Research on harmful algal blooms (HABs) has been occurring in major lakes and waterways for decades now, and the reason for such investments is largely a result of the impact HABS have on human and animal health. Over the years, HAB monitoring has changed and advanced to include multiple strategies and methods that can be deployed to monitor blooms—the newest of which may include drone-based sampling.

Data buoys, satellite imagery, discrete sampling, nutrient monitoring and many other prediction or monitoring strategies have been used successfully in the past. The accessibility of each of these strategies relies largely on the availability of resources and data. More remote areas have gone largely unobserved, relying mostly on discrete sampling, which can be time-intensive and costly.

A 2023 study published by Frontiers in Remote Sensing used drone-based water sampling methods to characterize cyanotoxins, phycocyanin and nutrients in three freshwater lakes with active HABs.1 The study was designed to gather small-volume samples quickly and produce a rapid turnaround of measurable water quality measurements that provide indicators for human and animal health, the presence of cyanobacteria, and the extent of anthropogenic influence.

Grand Lake St Marys, one of the sites where the drone-based sampling occurred.

Grand Lake St Marys (Credit: Ohio Sea Grant via Flickr CC NY-NC 2.0)

The objectives of the study are as follows:

  1. “Collect surface water samples using a drone-based water collection system (DOWSE) at different distances (10–100 m) from the shore and from an anchored boat in Grand Lake St.
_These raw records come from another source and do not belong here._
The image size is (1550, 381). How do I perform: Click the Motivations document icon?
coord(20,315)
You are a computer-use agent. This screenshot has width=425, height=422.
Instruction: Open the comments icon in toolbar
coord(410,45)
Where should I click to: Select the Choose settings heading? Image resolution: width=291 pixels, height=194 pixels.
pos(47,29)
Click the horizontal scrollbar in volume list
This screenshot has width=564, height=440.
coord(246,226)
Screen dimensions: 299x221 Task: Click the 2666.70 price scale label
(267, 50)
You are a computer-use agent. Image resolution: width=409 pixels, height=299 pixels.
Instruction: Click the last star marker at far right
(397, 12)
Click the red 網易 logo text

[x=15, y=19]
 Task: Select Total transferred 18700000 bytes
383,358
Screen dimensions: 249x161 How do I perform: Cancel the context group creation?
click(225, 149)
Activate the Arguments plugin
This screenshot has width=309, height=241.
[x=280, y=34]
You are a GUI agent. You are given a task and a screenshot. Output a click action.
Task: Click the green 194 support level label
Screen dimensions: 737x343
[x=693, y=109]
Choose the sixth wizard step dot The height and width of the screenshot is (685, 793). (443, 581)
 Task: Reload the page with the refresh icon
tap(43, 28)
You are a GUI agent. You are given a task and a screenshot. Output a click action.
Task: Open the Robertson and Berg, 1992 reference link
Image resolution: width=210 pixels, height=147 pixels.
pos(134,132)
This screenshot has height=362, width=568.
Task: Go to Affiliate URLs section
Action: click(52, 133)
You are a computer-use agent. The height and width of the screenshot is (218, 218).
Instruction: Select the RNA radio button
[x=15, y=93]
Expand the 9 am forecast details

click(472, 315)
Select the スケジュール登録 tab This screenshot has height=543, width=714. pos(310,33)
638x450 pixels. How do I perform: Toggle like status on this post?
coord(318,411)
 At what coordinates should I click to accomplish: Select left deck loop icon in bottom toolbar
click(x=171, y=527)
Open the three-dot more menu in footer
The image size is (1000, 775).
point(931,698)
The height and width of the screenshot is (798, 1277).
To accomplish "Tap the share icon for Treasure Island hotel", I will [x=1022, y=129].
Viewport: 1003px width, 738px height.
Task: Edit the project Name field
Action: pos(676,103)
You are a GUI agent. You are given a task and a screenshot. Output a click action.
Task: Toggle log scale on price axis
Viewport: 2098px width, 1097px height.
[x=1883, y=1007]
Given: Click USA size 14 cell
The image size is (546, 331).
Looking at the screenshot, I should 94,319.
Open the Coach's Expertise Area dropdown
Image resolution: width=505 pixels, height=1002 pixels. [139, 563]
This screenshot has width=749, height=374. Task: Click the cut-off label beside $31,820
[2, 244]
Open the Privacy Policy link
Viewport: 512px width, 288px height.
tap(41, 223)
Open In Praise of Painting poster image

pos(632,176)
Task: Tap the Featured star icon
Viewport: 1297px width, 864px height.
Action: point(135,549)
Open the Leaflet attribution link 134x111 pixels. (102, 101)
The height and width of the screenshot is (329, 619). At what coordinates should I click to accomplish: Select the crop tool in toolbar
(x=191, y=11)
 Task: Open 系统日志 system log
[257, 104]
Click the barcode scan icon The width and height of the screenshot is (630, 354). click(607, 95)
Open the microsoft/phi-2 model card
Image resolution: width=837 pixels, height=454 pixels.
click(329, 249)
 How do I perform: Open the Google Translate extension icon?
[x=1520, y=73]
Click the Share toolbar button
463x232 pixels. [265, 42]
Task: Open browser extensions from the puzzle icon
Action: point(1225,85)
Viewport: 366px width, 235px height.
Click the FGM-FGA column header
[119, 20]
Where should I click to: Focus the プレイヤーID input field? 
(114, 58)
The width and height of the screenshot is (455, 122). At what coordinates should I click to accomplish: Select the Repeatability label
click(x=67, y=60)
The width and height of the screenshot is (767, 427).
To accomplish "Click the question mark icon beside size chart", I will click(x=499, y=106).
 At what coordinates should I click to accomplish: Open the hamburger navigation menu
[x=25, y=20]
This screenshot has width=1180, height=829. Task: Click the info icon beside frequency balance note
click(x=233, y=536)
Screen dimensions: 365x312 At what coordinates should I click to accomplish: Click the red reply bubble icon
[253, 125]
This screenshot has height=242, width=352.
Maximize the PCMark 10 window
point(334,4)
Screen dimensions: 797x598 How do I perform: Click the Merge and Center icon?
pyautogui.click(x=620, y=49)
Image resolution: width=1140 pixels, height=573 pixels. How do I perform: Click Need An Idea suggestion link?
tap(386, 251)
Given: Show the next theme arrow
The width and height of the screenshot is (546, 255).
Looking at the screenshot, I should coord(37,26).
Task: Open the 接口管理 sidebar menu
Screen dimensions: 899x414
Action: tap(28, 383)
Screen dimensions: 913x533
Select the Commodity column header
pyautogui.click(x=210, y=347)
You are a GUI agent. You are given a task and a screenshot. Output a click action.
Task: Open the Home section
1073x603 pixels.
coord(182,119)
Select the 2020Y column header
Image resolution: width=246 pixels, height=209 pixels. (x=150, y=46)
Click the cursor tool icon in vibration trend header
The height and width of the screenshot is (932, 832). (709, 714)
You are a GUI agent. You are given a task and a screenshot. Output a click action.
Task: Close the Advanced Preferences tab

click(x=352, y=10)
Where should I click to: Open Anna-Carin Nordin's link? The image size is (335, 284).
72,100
Marys, Lake Erie, and Lake Anna;
  2. Characterize cyanotoxins, phycocyanin and nutrients in drone water samples from each of the lakes while establishing an improved understanding of the relationships among these parameters.”1

Methods

Using the drone-based sampling method, 180 water samples were collected on specific dates between August and September during the 2019 HAB season. August and September represent the end of the bloom season, when cyanobacterial accumulation and cell death may provide a scenario of increased toxin production.

Each lake represents a unique environment for HAB observations. Lake Erie has been plagued by HABs for the past 20 years; Lake Anna is an inland reservoir, and cyanobacterial cell counts of potentially toxigenic taxa have been reported since 2018, representing the many lakes that have only recently started experiencing blooms.

At the end of the sampling period, 40 of the samples were collected at Grand Lake St. Marys, 120 at Lake Anna and 20 at Lake Erie. Samples were then analyzed in a lab in order to test for cyanotoxins, phycocyanin and nutrients from surface water samples.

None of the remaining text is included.